On the other hand, a flood gun system is known which prevents positive charge build-up in the manner in which in order to prevent positive charge build-up induced by an ion beam, electrons together with the ion beam are supplied during ion implantation to neutralize positive charges. However, it is also known that since this flood gun system also supplies negative charges (electrons) directly to the surface of the semiconductor device, the resulting semiconductor surface is negatively charged to cause breakdown by negative charge build-up.

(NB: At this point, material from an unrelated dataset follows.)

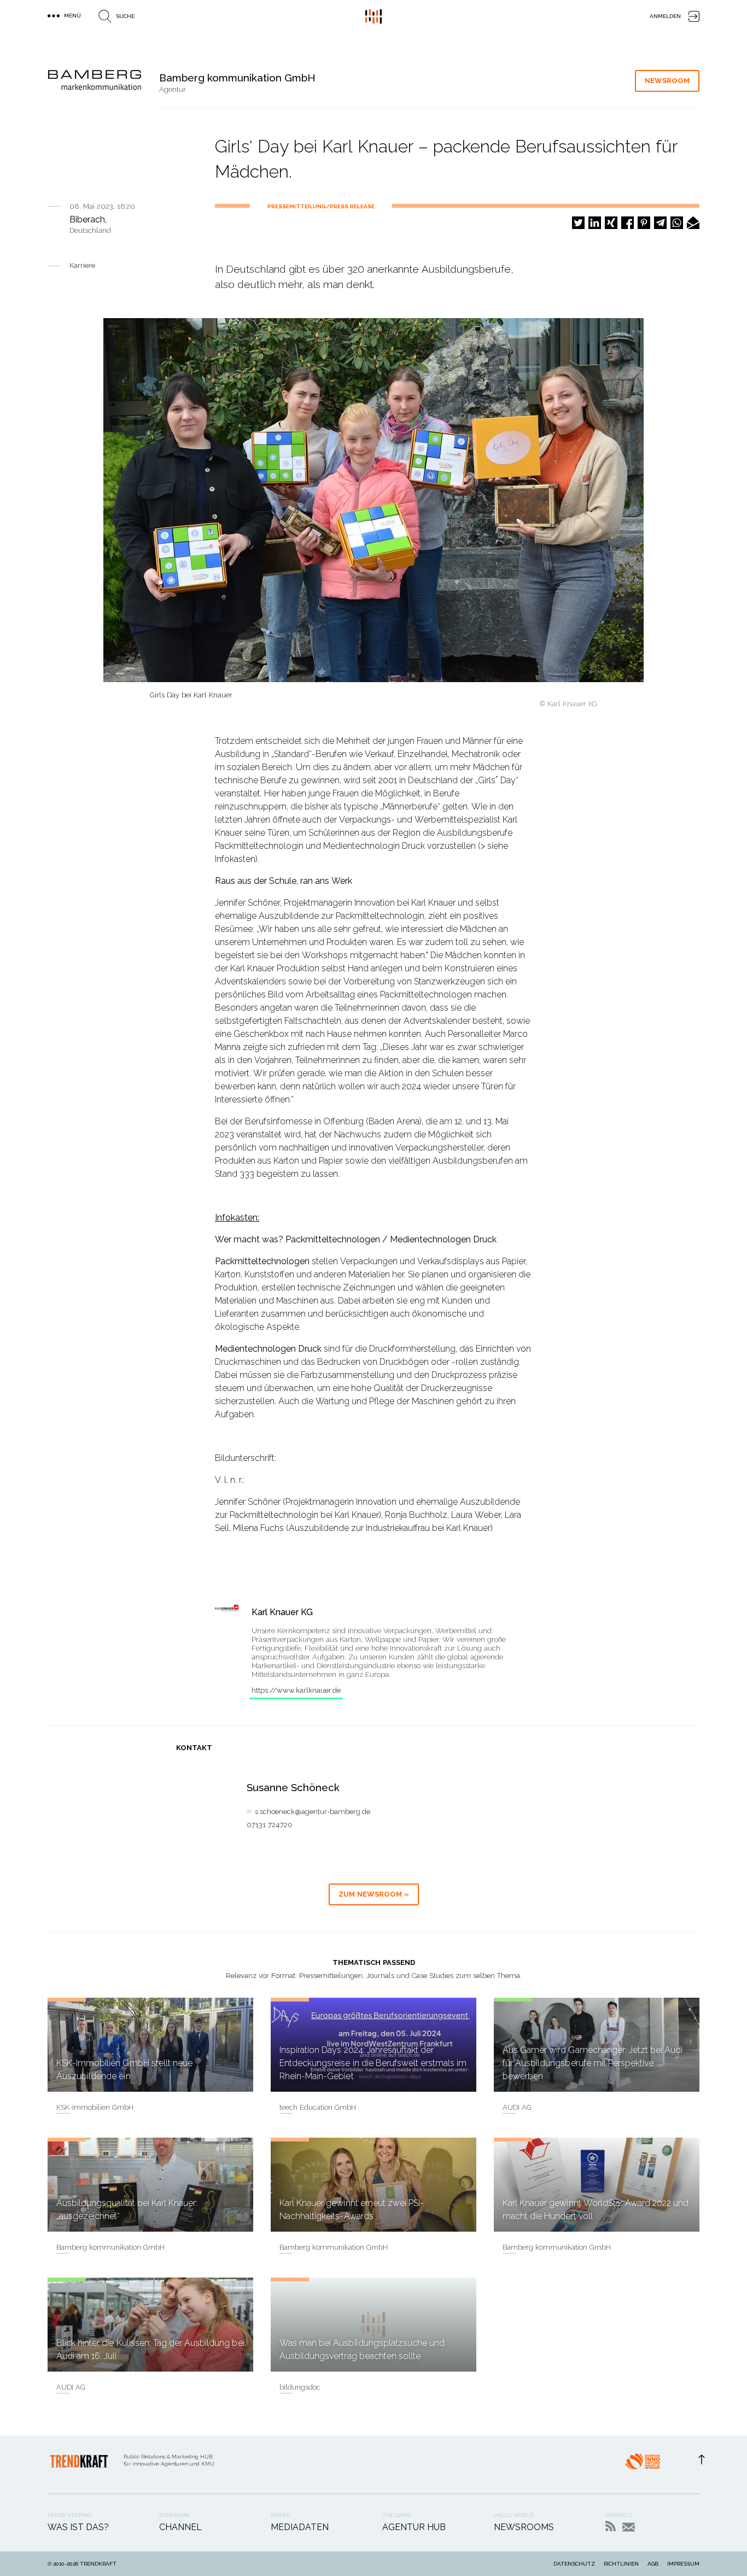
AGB (652, 2564)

To deal with such disadvantages, an approach is reported that energies of electrons supplied from the flood gun system are suppressed to a lower value, thereby reducing negative charge build-up of the surface of the semiconductor element to a fixed value equal to or less than the breakdown voltage (see, for example, Japanese Patent No. 3202002 (referred hereinafter to as Patent Document 2)).

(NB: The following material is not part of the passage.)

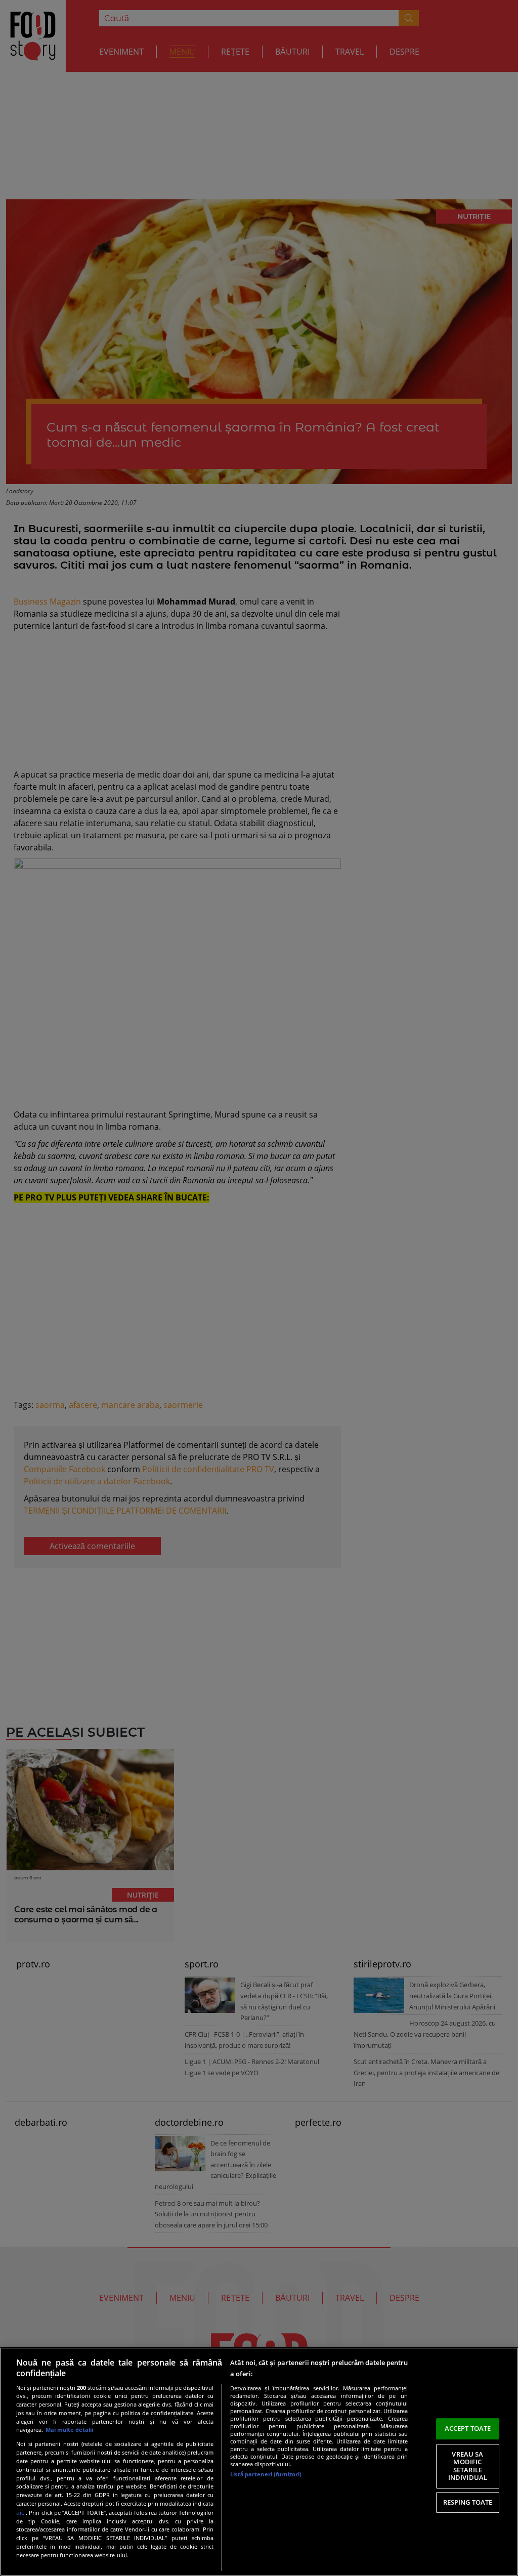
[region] (259, 2461)
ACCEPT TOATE (468, 2428)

Although the approach disclosed by Patent Document 2 reduces breakdown of the gate insulating film caused by negative charge build-up resulting from the flood gun system, breakdown of the gate insulating film caused by positive charge build-up resulting from the ion beam is still not completely prevented. The reason for this is as follows: even though electrons are supplied from the flood gun system during ion implantation, the potential at the moment when the ion beam is radiated onto the wafer is not completely neutralized and the potential distribution determined by the ion beam and the electrons is still present thereon. Therefore, as described above, charge build-up occurs depending on not only the beam current and the acceleration energy of the ion beam but also the scanning speed of the ion beam onto the wafer. Among others, the inventors found that the charge build-up condition by the ion beam greatly differs depending on the beam scanning speed.

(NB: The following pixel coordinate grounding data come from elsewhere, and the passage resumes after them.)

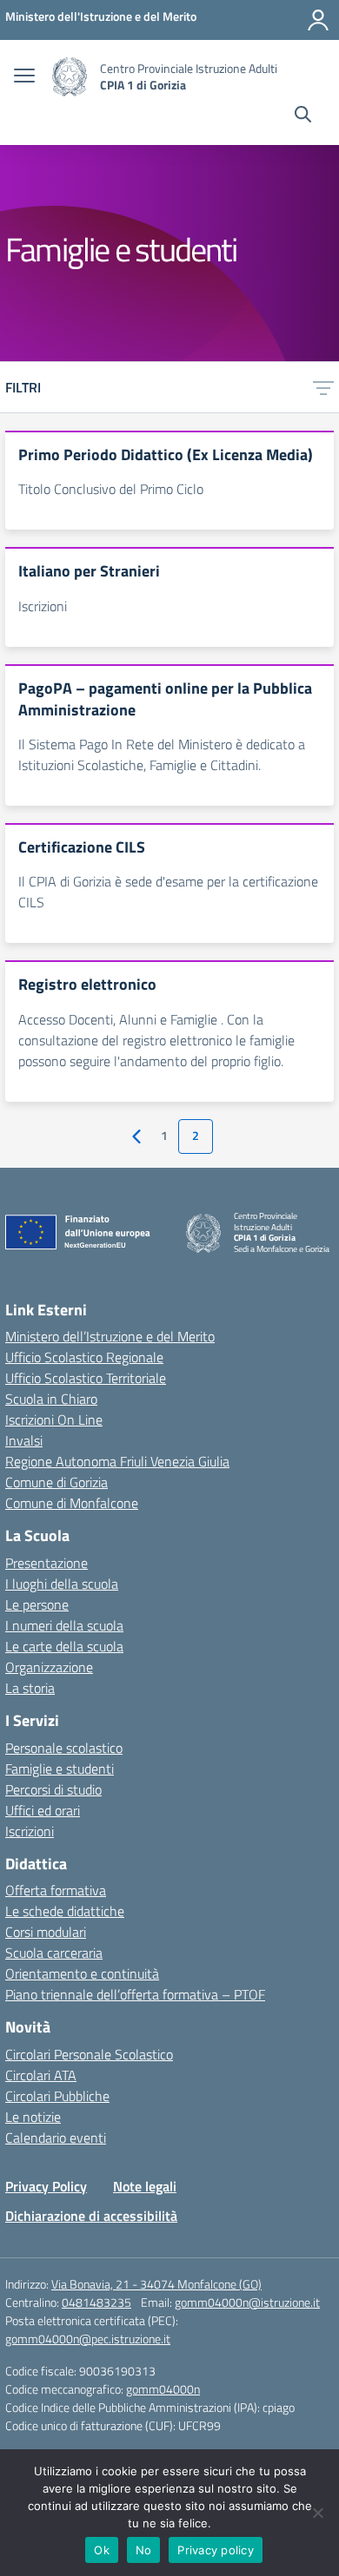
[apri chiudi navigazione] (24, 77)
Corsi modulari (45, 1931)
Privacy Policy (46, 2186)
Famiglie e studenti (59, 1768)
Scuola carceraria (54, 1952)
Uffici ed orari (42, 1810)
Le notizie (33, 2116)
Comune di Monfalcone (71, 1502)
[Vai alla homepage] (69, 76)
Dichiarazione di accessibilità (91, 2215)
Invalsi (24, 1440)
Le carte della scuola (64, 1646)
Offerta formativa (55, 1890)
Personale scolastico (64, 1747)
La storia (30, 1687)
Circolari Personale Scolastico (89, 2054)
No (144, 2550)
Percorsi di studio (53, 1789)
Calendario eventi (55, 2137)
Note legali (144, 2186)
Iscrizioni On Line (54, 1419)
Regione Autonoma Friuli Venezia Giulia (117, 1461)
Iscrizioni (29, 1831)
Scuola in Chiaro (51, 1398)
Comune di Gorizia (56, 1482)
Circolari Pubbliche (57, 2095)
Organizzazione (49, 1667)
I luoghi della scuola (61, 1583)
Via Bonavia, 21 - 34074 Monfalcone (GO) (156, 2284)
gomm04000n (163, 2389)
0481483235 (96, 2302)
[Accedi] (318, 20)
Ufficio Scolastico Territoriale (85, 1377)
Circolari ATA (40, 2075)
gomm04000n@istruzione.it (247, 2302)
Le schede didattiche (64, 1911)
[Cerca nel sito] (302, 116)
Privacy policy (215, 2550)
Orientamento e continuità (82, 1973)
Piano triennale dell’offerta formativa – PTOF (135, 1994)
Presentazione (46, 1562)
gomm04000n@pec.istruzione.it (87, 2338)
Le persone (37, 1604)
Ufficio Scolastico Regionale (84, 1357)
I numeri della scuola (64, 1625)
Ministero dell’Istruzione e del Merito (110, 1336)
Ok (102, 2550)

Beam scanning methods include: the method in which with a wafer fixed, an ion beam is electrostatically or electromagnetically scanned two-dimensionally in X-Y directions; the method in which with an ion beam electrostatically or electromagnetically scanned one-dimensionally in one direction, a wafer is subjected to mechanical scanning in the perpendicular direction to the ion beam scanning direction and one-dimensionally in one direction; and the r-θ scanning method in which while an ion beam is fixed and a rotating disk with a wafer held thereon is being rotated, one-dimensional scanning is carried out in the radial direction of the disk. Other than these methods, various types of methods, such as the method in which with an ion beam fixed, a wafer is subjected to mechanical scanning two-dimensionally in X-Y directions, are used. Therefore, the relative linear speed between the ion beam and the wafer greatly differs depending on a beam scanning method used. As shown above, since various types of scanning speeds ranging from an extremely low-speed scanning to an extremely high-speed scanning are present, a method for reducing positive charge build-up regardless of these scanning speeds and methods is demanded.